This study has several strengths compared to previous studies. First, unlike previous studies, our study confirmed the trend based on trajectories, not spot-checks, which means the study period is the result of data for up to 16 years, including 6 years of exposure, 2 years of latent period and 8 years of event accrual period. To the best of our knowledge, this study is the first to verify that identifying the trend of time-varying variables using trajectory modeling is an important part of CVD prevention. Second, it also has the strength of research using a large population cohort, which demonstrated a robust association between AIP and future CVD risk.

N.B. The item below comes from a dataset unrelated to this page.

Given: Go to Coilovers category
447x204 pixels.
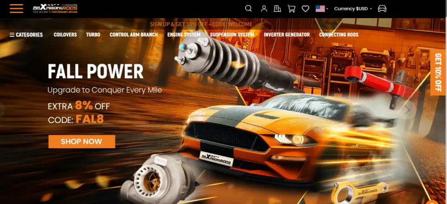Looking at the screenshot, I should [x=65, y=35].
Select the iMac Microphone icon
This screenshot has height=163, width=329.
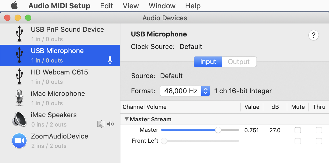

In addition, our research has some limitations. First, selection bias may have occurred because CVD that occurred during the exposure period was not included in the analysis. Second, the prevalence of CVD in the study participants was not directly assessed using the 10th revision of the International Statistical Classification of Diseases code; instead, it was determined through interviews. In this process, recall bias or incomplete reporting may have occurred. Nevertheless, we believe the reliability of this study considering the high concordance rate (93%) of diagnoses of disease between self-reported diagnoses and those ascertained by physician review of medical records [23]. Third, information on mortality was not available. Therefore, the possibility of under-diagnosis of CVD in this study exists. Moreover, it is possible that only healthier people were selected, and the selection bias had rather increased. Fourth, we assumed that changes in AIP during the latent period did not affect CVD events. Fifth, only Korean individuals were included in the current analysis. Considering that the mean value of AIP varies depending on ethnicity [53], our results cannot be generalized to other ethnic populations. Nonetheless, the results of this study still have clinical significance in that AIP trajectories can be a reliable predictor of CVD risk in Asian ethnicities.

Conclusions

In conclusion, the risk of incident CVD increased when an increasing trend of AIP was maintained for a long time. This suggests that serial monitoring of AIP can be a preventive strategy for incident CVD. Further laboratory research and large-scale clinical studies should be conducted to explain the exact mechanism of the relationship between trajectories of AIP and CVD risk.